------ Given information ------
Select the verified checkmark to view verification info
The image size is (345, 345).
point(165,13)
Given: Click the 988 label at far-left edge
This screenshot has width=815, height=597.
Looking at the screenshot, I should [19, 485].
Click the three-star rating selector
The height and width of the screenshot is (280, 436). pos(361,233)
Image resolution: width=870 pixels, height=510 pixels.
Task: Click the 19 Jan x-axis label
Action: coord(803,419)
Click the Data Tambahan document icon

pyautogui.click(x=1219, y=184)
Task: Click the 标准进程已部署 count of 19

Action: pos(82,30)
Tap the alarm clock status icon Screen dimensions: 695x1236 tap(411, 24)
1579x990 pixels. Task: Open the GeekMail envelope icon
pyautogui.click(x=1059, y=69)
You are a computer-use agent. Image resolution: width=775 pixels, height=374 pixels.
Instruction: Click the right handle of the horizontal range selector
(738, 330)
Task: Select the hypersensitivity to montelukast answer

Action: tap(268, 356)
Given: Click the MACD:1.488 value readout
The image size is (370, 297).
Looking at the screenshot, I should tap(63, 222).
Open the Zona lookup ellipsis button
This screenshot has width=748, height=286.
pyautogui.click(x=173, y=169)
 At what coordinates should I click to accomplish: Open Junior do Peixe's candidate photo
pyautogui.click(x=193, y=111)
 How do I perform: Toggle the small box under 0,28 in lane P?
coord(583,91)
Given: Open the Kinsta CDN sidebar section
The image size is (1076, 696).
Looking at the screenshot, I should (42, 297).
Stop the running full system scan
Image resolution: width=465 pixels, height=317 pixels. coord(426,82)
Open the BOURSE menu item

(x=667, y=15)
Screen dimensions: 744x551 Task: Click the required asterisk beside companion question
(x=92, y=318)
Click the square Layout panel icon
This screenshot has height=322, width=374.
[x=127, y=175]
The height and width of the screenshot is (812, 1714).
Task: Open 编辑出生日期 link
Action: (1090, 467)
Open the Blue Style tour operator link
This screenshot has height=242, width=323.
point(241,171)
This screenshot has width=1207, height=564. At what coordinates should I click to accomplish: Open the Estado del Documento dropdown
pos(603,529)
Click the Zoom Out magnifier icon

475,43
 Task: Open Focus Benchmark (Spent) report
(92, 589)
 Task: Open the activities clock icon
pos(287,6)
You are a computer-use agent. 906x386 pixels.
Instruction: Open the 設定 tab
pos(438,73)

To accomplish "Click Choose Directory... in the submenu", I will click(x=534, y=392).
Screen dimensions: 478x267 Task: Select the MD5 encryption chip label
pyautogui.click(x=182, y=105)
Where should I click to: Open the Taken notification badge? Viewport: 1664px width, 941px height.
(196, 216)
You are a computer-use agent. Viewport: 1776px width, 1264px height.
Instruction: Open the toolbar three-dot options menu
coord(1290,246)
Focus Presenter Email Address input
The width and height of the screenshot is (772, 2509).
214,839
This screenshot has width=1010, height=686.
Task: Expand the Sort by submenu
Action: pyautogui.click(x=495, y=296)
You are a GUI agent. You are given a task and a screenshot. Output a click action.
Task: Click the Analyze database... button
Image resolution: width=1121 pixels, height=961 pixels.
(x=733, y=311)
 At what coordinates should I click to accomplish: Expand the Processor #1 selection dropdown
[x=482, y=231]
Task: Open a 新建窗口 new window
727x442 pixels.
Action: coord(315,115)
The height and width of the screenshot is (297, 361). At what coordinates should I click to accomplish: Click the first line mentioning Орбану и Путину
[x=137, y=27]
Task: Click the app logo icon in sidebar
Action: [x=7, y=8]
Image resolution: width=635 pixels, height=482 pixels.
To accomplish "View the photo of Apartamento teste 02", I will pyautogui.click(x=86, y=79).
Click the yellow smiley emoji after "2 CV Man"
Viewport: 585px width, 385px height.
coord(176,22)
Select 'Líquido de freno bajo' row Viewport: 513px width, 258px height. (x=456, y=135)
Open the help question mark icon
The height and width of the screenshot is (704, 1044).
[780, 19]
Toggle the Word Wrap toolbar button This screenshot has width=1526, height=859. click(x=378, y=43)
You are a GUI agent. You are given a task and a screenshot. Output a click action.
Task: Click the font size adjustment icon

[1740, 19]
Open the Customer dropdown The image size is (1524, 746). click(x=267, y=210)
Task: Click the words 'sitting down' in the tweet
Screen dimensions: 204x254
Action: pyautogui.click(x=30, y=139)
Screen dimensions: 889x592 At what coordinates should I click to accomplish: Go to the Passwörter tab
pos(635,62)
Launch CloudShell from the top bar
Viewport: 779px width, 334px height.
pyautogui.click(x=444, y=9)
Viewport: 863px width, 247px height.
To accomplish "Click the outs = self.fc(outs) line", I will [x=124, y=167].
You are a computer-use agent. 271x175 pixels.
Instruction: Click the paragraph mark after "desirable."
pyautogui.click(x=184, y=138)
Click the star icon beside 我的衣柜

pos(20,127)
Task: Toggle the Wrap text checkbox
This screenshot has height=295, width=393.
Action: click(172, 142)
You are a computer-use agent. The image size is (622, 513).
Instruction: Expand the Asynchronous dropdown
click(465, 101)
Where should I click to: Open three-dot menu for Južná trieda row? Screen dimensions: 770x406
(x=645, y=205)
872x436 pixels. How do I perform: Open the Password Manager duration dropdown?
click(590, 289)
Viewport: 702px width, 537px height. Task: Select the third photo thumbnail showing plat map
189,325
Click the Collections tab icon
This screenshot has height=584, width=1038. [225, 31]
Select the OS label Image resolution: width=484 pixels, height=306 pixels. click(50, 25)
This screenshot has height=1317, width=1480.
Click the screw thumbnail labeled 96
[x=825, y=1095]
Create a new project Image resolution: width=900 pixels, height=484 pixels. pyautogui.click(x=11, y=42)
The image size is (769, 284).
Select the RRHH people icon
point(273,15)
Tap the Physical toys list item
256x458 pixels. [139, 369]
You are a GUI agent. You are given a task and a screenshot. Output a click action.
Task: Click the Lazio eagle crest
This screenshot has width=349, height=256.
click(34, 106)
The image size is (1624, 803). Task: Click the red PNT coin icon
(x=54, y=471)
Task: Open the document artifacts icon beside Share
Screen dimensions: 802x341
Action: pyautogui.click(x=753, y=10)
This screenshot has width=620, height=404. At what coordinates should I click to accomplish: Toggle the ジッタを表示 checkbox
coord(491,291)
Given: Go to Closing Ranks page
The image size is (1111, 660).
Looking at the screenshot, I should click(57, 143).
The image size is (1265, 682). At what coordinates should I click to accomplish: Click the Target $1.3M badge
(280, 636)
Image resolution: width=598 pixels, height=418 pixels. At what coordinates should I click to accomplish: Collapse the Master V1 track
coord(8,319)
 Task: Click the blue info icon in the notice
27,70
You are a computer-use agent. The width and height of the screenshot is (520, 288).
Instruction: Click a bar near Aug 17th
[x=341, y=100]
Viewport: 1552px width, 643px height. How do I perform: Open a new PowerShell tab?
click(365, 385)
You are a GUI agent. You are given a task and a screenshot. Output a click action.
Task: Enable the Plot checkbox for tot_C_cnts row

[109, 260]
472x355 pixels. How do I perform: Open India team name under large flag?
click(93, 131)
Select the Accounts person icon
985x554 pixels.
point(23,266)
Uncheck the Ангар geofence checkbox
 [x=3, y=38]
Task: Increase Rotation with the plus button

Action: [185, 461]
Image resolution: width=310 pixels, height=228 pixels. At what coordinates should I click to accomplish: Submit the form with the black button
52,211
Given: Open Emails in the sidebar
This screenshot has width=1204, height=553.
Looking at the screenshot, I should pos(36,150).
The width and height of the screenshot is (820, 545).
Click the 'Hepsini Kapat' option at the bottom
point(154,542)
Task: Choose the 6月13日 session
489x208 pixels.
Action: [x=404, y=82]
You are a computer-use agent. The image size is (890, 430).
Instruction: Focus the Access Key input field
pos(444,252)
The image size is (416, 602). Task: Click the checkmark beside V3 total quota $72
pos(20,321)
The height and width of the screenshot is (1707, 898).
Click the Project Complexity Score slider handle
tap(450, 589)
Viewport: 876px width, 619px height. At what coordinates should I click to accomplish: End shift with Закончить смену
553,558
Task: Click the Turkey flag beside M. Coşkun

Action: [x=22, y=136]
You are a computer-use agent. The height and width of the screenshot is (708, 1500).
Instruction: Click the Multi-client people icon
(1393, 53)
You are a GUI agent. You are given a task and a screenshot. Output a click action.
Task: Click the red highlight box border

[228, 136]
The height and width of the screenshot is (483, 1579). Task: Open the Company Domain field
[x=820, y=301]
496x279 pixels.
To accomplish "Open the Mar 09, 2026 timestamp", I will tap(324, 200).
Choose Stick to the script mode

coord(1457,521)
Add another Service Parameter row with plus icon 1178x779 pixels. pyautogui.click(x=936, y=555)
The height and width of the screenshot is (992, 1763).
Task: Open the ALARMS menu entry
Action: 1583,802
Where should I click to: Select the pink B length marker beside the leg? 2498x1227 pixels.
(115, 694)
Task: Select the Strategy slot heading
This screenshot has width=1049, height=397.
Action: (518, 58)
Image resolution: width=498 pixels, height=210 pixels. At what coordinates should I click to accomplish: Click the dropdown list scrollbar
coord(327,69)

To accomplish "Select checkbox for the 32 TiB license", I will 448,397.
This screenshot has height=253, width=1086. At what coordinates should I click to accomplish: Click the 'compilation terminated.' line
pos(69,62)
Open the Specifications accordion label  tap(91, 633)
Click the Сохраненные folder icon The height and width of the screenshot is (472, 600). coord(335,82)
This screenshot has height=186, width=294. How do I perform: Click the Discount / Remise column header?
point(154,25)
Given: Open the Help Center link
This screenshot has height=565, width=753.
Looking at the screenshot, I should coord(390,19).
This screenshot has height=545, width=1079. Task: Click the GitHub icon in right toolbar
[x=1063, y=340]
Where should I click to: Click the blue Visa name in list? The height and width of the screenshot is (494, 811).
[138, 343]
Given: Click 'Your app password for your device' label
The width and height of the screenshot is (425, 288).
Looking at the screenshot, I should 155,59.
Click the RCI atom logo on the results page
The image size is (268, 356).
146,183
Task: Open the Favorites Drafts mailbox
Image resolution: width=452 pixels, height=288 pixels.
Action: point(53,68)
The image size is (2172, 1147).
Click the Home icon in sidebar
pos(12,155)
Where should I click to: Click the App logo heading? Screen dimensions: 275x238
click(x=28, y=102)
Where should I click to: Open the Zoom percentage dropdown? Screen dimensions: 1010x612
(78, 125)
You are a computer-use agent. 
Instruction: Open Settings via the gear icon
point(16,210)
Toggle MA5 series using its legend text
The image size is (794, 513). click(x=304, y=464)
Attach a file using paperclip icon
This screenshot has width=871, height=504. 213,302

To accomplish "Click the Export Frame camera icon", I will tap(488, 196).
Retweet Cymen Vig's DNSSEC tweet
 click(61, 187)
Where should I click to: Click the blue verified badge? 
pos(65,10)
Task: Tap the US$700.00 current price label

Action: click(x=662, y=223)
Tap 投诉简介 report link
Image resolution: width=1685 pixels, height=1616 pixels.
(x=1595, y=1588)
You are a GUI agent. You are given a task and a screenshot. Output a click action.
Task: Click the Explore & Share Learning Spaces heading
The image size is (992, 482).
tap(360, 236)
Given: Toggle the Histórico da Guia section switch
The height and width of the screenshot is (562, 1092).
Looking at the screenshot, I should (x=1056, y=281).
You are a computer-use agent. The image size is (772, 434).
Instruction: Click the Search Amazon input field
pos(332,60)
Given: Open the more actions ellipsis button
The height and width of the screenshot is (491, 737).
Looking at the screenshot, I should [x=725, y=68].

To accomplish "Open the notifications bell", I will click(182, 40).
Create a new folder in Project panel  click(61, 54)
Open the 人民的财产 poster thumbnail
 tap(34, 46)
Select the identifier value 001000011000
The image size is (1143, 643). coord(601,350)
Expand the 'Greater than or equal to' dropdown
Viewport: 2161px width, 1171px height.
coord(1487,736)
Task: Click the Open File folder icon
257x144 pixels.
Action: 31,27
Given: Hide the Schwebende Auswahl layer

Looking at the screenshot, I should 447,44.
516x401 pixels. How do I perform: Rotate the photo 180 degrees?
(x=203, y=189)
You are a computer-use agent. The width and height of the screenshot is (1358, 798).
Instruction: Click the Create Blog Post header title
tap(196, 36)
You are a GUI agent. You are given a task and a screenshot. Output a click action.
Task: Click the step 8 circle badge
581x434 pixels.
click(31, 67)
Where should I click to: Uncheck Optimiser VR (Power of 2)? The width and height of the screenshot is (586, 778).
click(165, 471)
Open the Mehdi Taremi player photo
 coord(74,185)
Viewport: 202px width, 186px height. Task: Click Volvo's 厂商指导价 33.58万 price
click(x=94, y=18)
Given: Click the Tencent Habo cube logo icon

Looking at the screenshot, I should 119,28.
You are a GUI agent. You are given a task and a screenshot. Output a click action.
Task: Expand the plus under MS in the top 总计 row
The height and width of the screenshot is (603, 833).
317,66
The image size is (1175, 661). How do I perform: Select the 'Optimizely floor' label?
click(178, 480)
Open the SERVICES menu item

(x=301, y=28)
------
§ Instructions to follow
Please copy the lines of the listing starting at the one containing "Screen dimensions: 478x267" and ending at the one containing "Action: pyautogui.click(x=30, y=139)", swapping "Viewport" for "Display" and leaving everything else the same.

§ In response
Screen dimensions: 478x267 Task: Select the MD5 encryption chip label
pyautogui.click(x=182, y=105)
Where should I click to: Open the Taken notification badge? Display: 1664px width, 941px height.
(196, 216)
You are a computer-use agent. Display: 1776px width, 1264px height.
Instruction: Open the toolbar three-dot options menu
coord(1290,246)
Focus Presenter Email Address input
The width and height of the screenshot is (772, 2509).
214,839
This screenshot has width=1010, height=686.
Task: Expand the Sort by submenu
Action: pyautogui.click(x=495, y=296)
You are a GUI agent. You are given a task and a screenshot. Output a click action.
Task: Click the Analyze database... button
Image resolution: width=1121 pixels, height=961 pixels.
(x=733, y=311)
 At what coordinates should I click to accomplish: Expand the Processor #1 selection dropdown
[x=482, y=231]
Task: Open a 新建窗口 new window
727x442 pixels.
Action: coord(315,115)
The height and width of the screenshot is (297, 361). At what coordinates should I click to accomplish: Click the first line mentioning Орбану и Путину
[x=137, y=27]
Task: Click the app logo icon in sidebar
Action: [x=7, y=8]
Image resolution: width=635 pixels, height=482 pixels.
To accomplish "View the photo of Apartamento teste 02", I will pyautogui.click(x=86, y=79).
Click the yellow smiley emoji after "2 CV Man"
Display: 585px width, 385px height.
coord(176,22)
Select 'Líquido de freno bajo' row Display: 513px width, 258px height. (x=456, y=135)
Open the help question mark icon
The height and width of the screenshot is (704, 1044).
[780, 19]
Toggle the Word Wrap toolbar button This screenshot has width=1526, height=859. click(x=378, y=43)
You are a GUI agent. You are given a task and a screenshot. Output a click action.
Task: Click the font size adjustment icon

[1740, 19]
Open the Customer dropdown The image size is (1524, 746). click(x=267, y=210)
Task: Click the words 'sitting down' in the tweet
Screen dimensions: 204x254
Action: pyautogui.click(x=30, y=139)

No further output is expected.